That participation interest is 6.5% at December 31,
2011. The participation interest, expressed as a
percentage, will be equitably reduced from time to time to
take into account future equity financing transactions in
which the Company issues shares of its common stock, or
securities convertible into shares of its common stock, in
exchange for cash proceeds. The plan will terminate in June
2025.
Key
Personnel Incentive Program
In
June 2010, the Company amended its Key Personnel Incentive
Program, which provides a key employee and a key
consultant, who is also a non-employee director of the
Company, with the opportunity to receive incentive bonus
payments based on the performance of future services to the
Company or upon a consummation of a transaction involving
the sale of the Company. In the event of a sale
transaction, each participant will receive a bonus payment
under the program if the participant continues to provide
services to the Company as its employee or consultant as of
the date of the transaction. Until the occurrence of a sale
transaction, each participant will be entitled to receive
semi-annual service bonuses beginning in June 2012 and
continuing through December 2015, if the participant
continues to provide services to the Company as its
employee or consultant as of the respective scheduled
payment dates.

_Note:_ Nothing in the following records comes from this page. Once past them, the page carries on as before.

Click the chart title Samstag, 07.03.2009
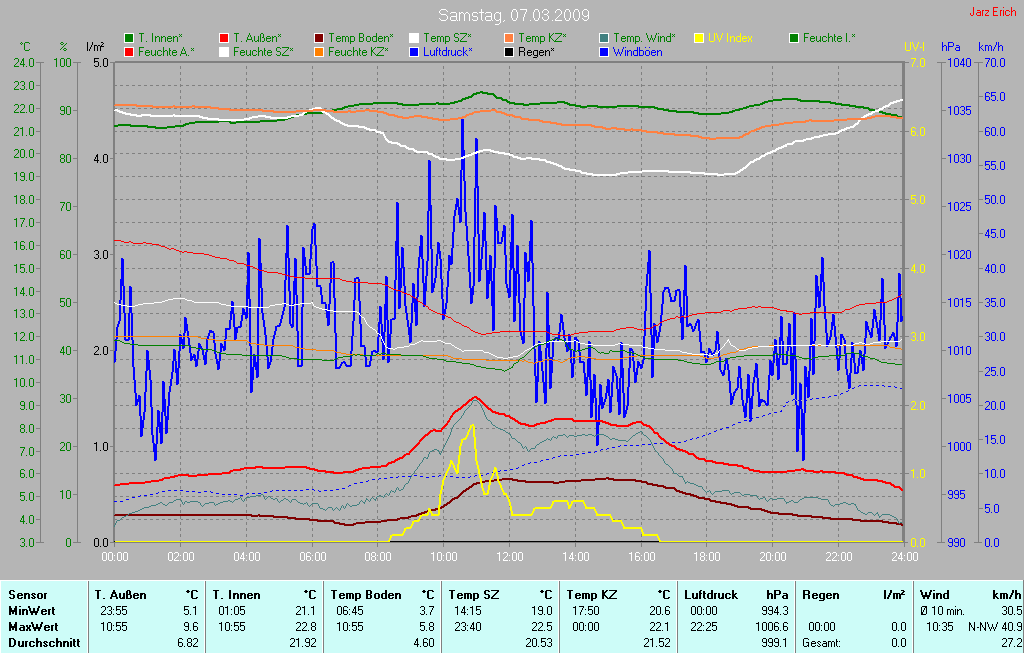 pos(514,16)
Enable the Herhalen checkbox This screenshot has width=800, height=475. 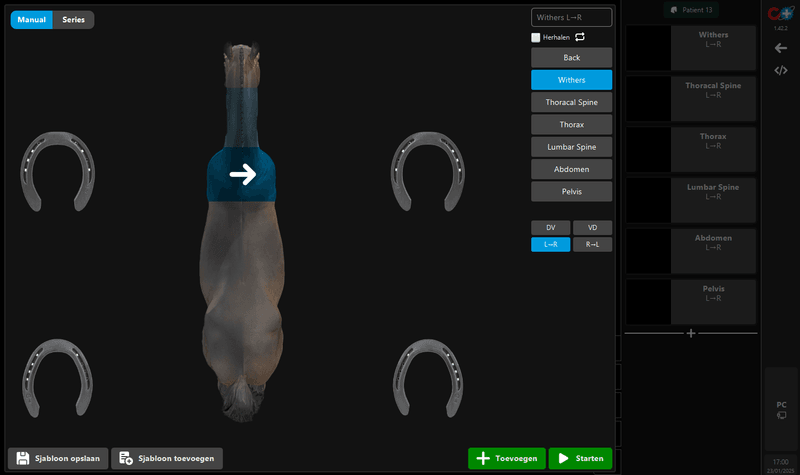click(x=536, y=37)
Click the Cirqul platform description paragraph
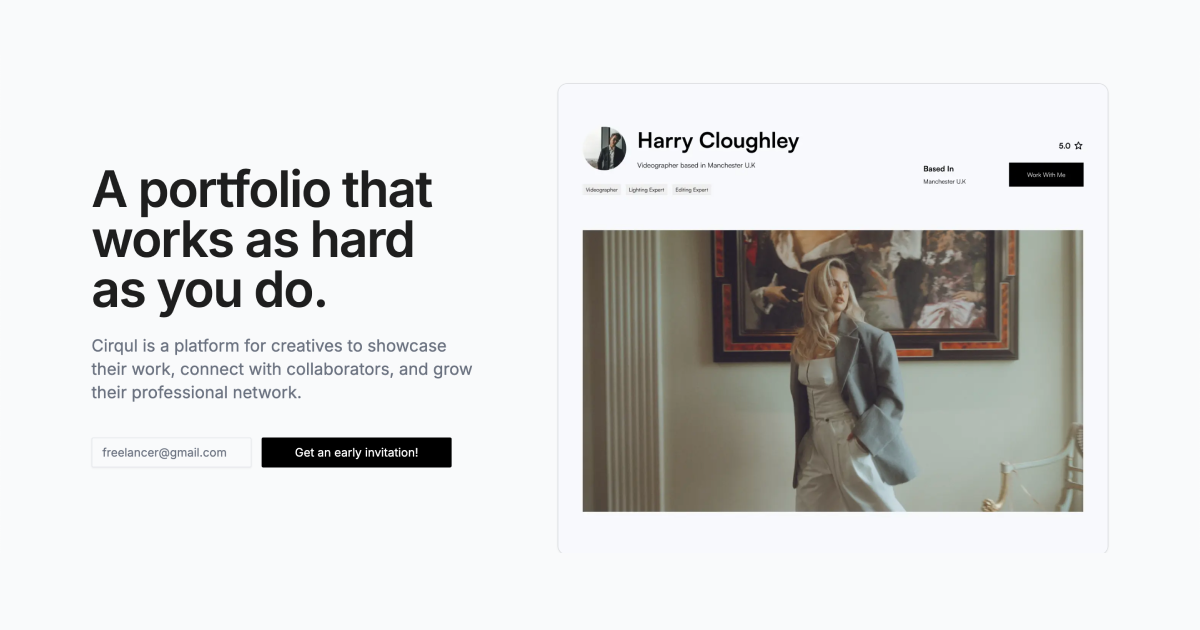Image resolution: width=1200 pixels, height=630 pixels. point(282,369)
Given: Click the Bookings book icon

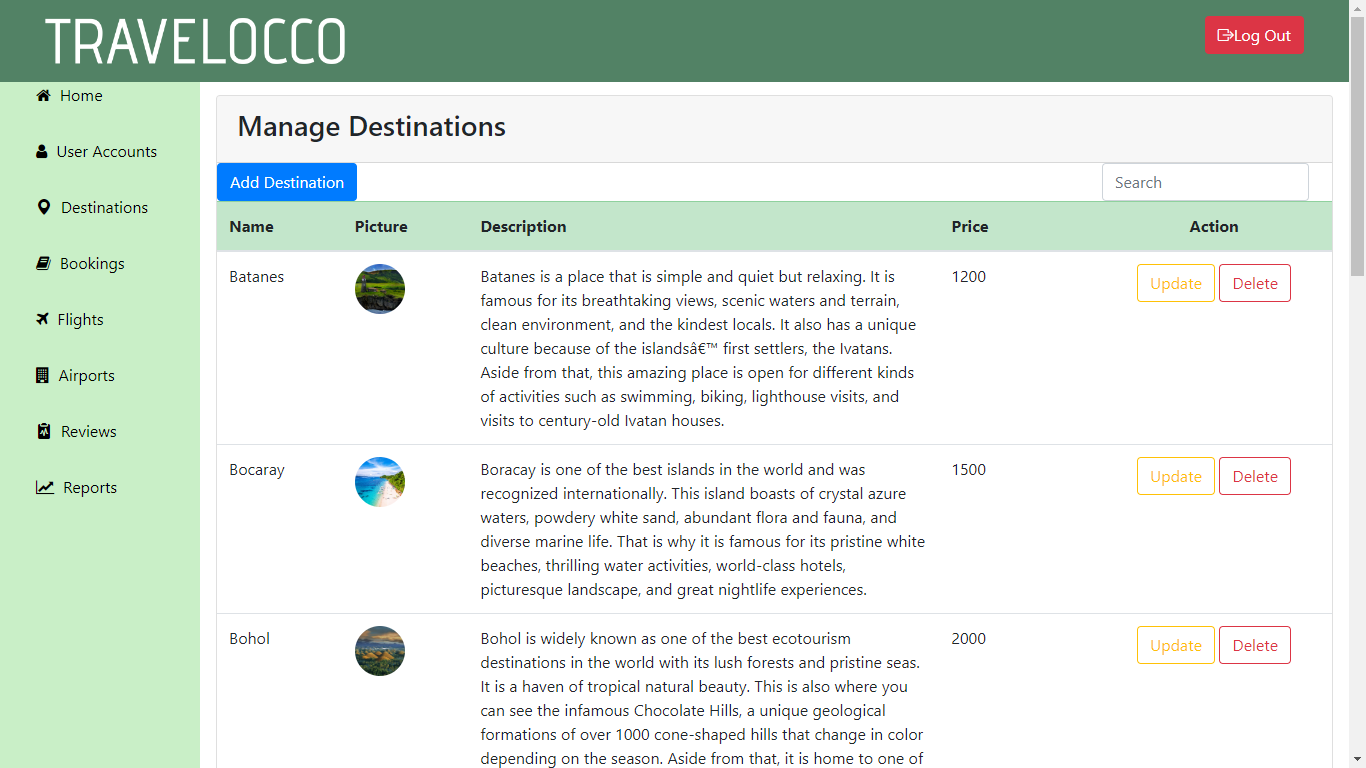Looking at the screenshot, I should [x=43, y=264].
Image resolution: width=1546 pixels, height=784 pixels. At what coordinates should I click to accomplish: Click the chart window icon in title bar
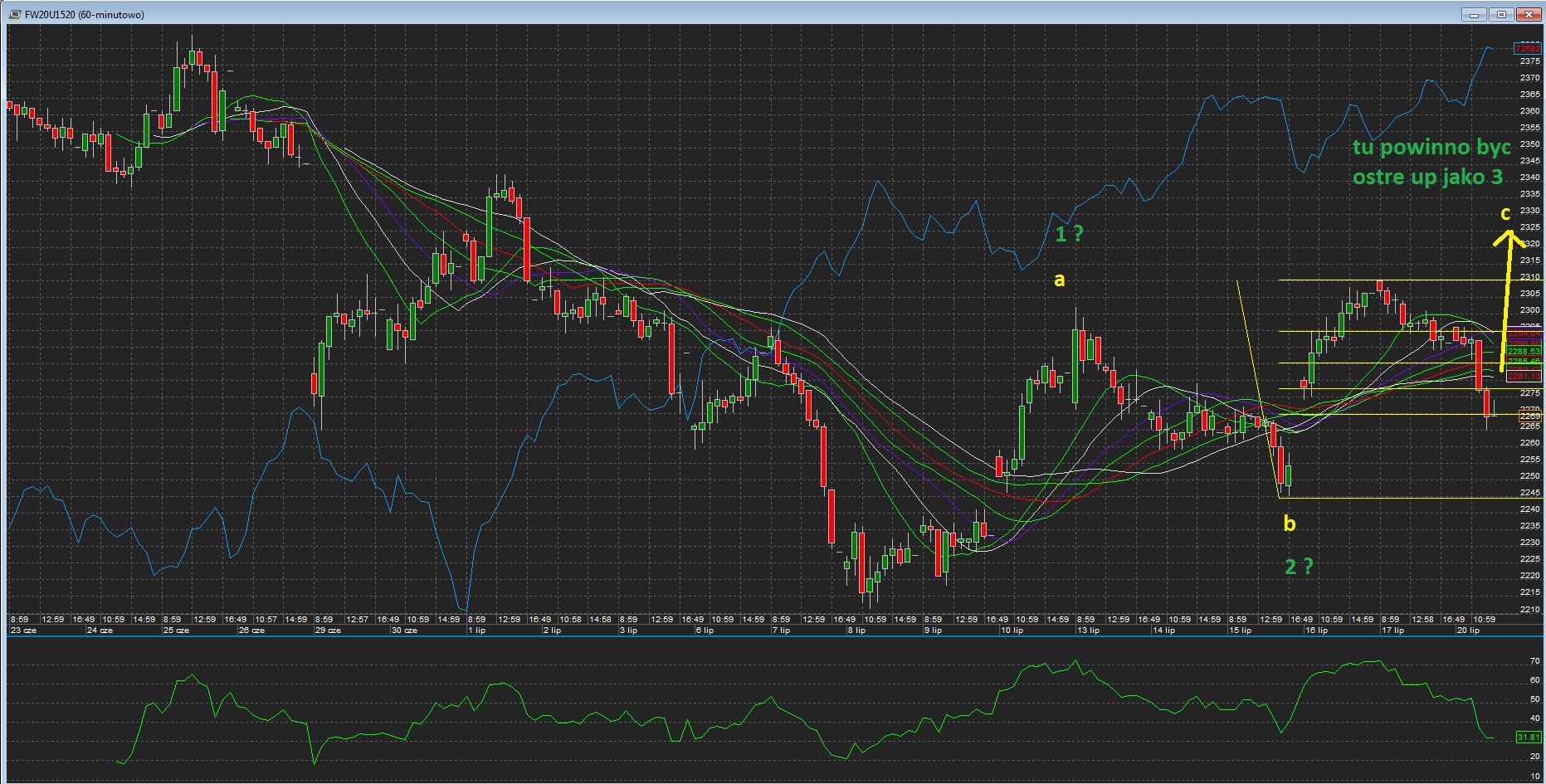point(15,14)
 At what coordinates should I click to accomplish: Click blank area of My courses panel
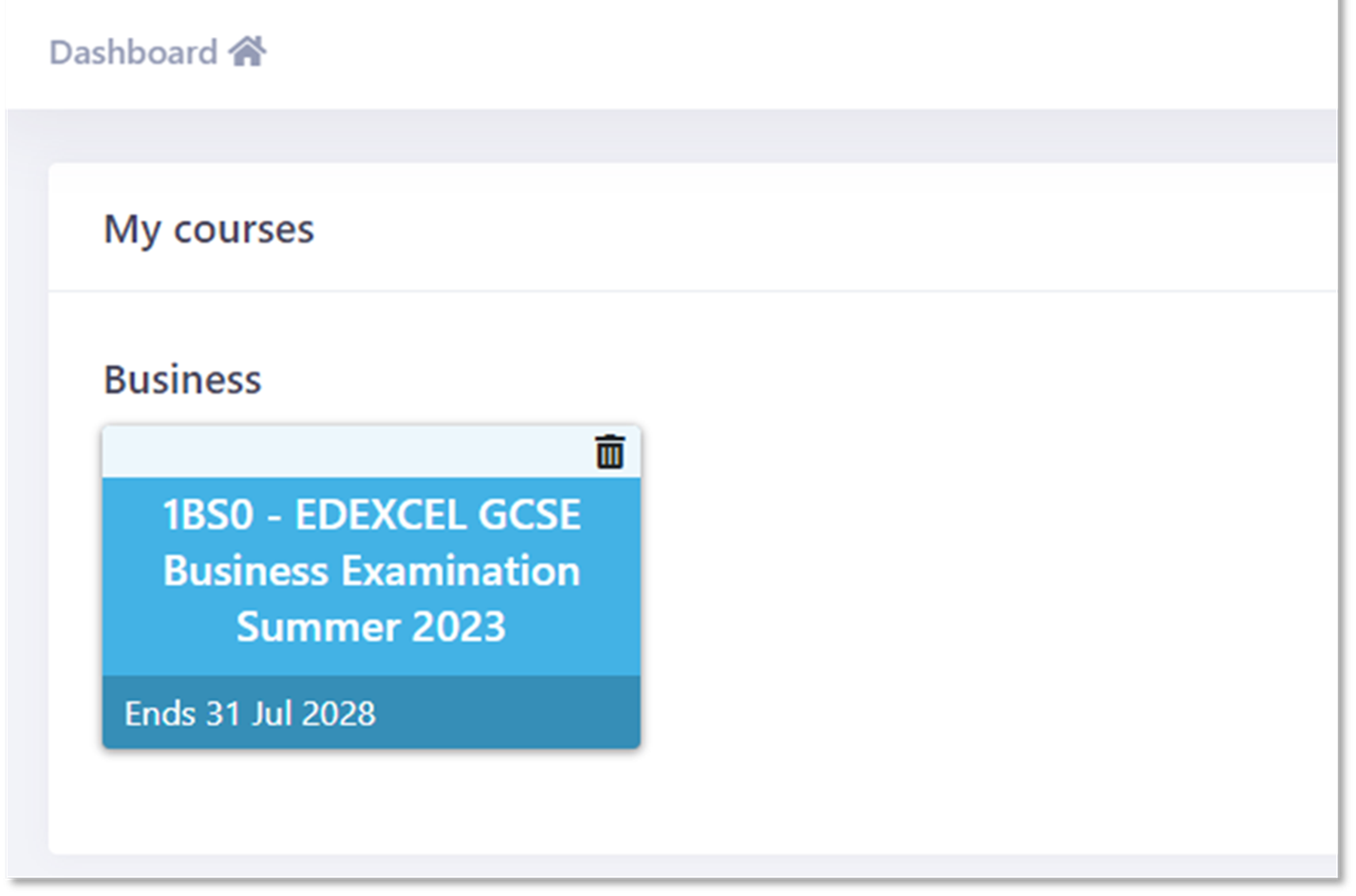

Pursuant to their awards, the two
participants would receive service bonuses totaling up to
$1,700,000 and $1,000,000, respectively, payable in eight
equal semi-annual installments. At December 31, 2011,
the Company has approximately $762,000 recorded as accrued
compensation, approximately $87,000 of which is included in
other accrued liabilities as a long-term liability.
If
the participant’s employment or consultancy is
(i) terminated due to the participant’s death or
disability, or (ii) involuntarily terminated by the
Company other than for cause, then the participant will be
deemed vested, as of the termination date, in all future
scheduled service bonus payments, and the Company will be
required to pay that aggregate amount no later than
March 15 of the year following the year in which the
termination occurred. If the participant’s employment
or consultancy is involuntarily terminated by the Company
for cause, or if the participant voluntarily terminates his
employment or consultancy, the participant thereafter will
not be entitled to any payments under the program. The
program will terminate on the earlier of December 31,
2015 or the occurrence of a transaction involving the sale
of the Company.
Legal
Settlement
On
April 22, 2010, SurgiVision Consultants, Inc. and Guy
M. Kezirian, or the plaintiffs, filed a lawsuit against the
Company in the United States District Court, Central
District of California, alleging trademark infringement,
unfair competition, trademark dilution and violation of the
Anti-Cybersquatting Protection Act, all relating to the
Company’s use of its SURGI-VISION and SURGIVISION
trademarks and the Company’s www.surgivision.com
domain name. On February 16, 2011, the parties entered
into a settlement agreement which resulted in the dismissal
of the litigation. Pursuant to the settlement agreement,
the Company agreed to discontinue use of any form of the
SURGIVISION name and agreed to pay the plaintiffs $425,000
for reimbursement of out of pocket legal expenses incurred
by the plaintiffs in connection with the litigation. The
Company accrued the full amount of the settlement at
December 31, 2010 as selling, general and
administrative expenses and the liability is included in
other accrued liabilities. The $425,000 was payable in
twelve equal monthly installments of $35,417 beginning in
March of 2011. At December 31, 2011, the balance of
$70,834 is included in other accrued liabilities.